A new study has found that trapping and culling might not be the best solution to Australia's feral cat problem - the practice can actually cause an increase in their numbers.
Of all the feral animals currently eating, stomping, and hunting their way through Australia's suburbs, cities, rural areas, and desert plains, none have been quite so disastrous as the cat. According to the ABC, cats are estimated to eat 75 million native animals every night in Australia, which is a rate we can't possibly sustain. Right now, we have the worst mammal extinction rate in the world, with 29 native mammals having become extinct since European settlement, and on a global scale, one in three mammal extinctions in the last 400 years have occurred in Australia.

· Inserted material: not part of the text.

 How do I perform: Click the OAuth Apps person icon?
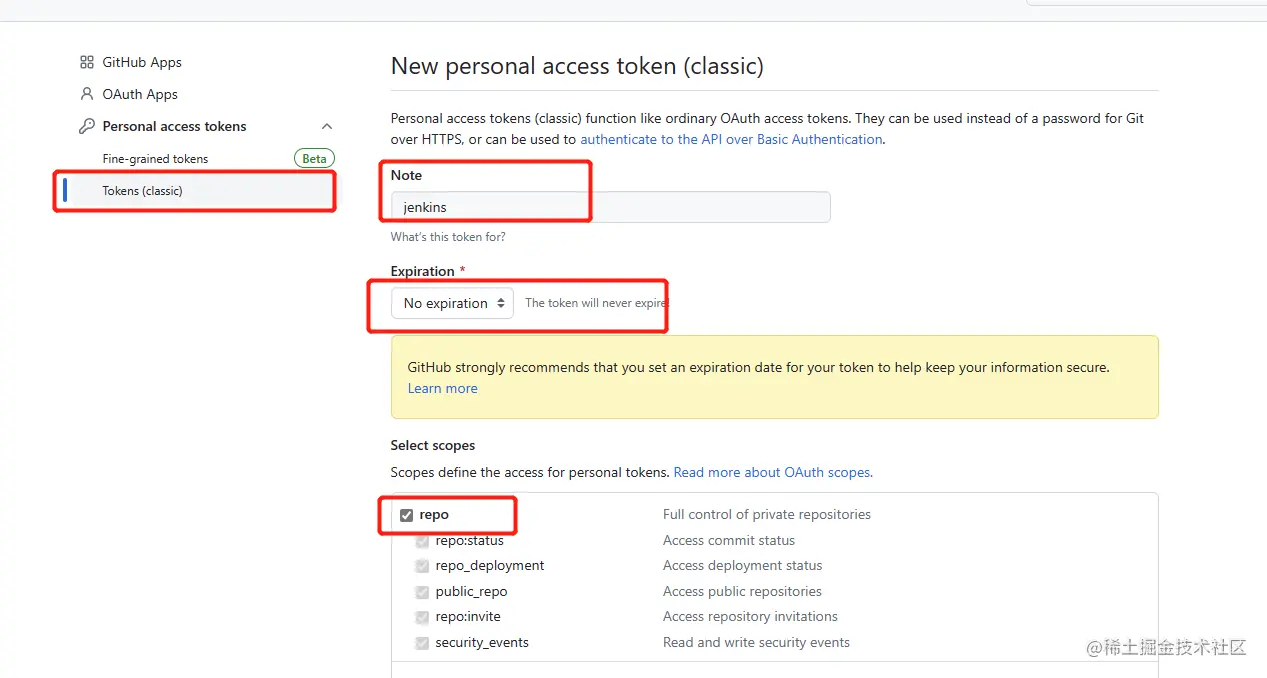tap(87, 94)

Culling cats seemed like a pretty straightforward solution, and has become fairly commonplace in the country's most problematic areas. For example, between 2012 and 2013, almost 6,000 of them were culled at a national park in far south-west Queensland in an effort to protect a small population of wild bilbies.
But an accidental finding by researchers in Tasmania suggests that this isn't the smartest way to handle Australia's feral cat problem at all. "You may be inadvertently doing more damage than good," wildlife biologist Billie Lazenby, from the Tasmanian Department of Primary Industries, told Anna Salleh at the ABC.

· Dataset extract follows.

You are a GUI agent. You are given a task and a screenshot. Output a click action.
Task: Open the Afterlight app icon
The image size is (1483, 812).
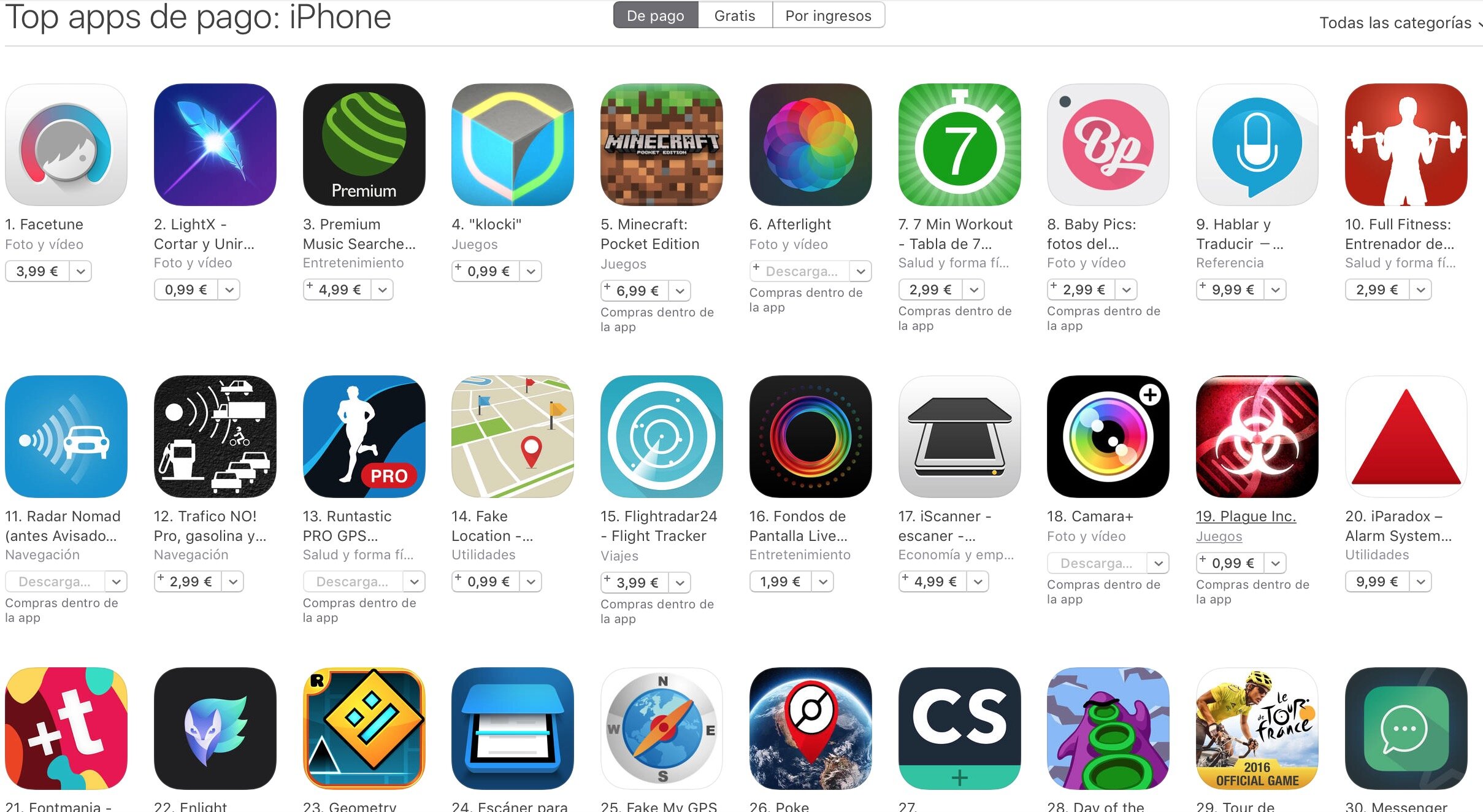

Lazenby said that the reason culling has been so widely used in Australia is that studies have shown how effective it can be. But the problem is these studies have really only been done on islands, rather than mainland areas such as Australia, where as soon as one cat is removed, another will readily take its place from an eternally self-replenishing population.
This realisation came from a recent study published in the journal Wildlife Research, and conducted by Lazenby and her colleagues in the forests of southern Tasmania. The team looked at populations of small native mammals in areas where feral cats have been left to their own devices, and compared these to populations were cats have been reduced via culling.
And although the culling did what it was supposed to - initially lowered the feral cat population - the researchers found that soon after, the population not only replenished itself within 12 months, but actually ended up increasing.
"In the areas that I had tried to reduce cat numbers, I recorded an increase in cat numbers. I actually had more cats running around on those sites than beforehand," Lazenby told Salleh at the ABC. "We recorded a 75 to 211 percent increase in the minimum number of feral cats known to be alive in the culled areas."
While they're still analysing the results of this study, the team suspects that culling the cats upsets the power balance, and when you remove the dominant individuals, more and more 'subordinates' move in to explore the area.
So what's the solution? Sustained culling could work, because it does effectively reduce feral cat numbers, but the government has to be prepared to keep it up so populations aren't allowed to be replenished. Otherwise, we need to figure out how to live with the number of feral cats we have, and somehow reduce their impact on our wildlife using strategies such as fences, or giving small mammals better places to hide and shelter themselves.
"What we really should be focusing on when we talk about managing introduced species like feral cats is reducing their impact," says Lazenby. "But it's really important that we keep in mind that you don't always reduce impact by reducing numbers, as one individual might cause 90 percent of the damage."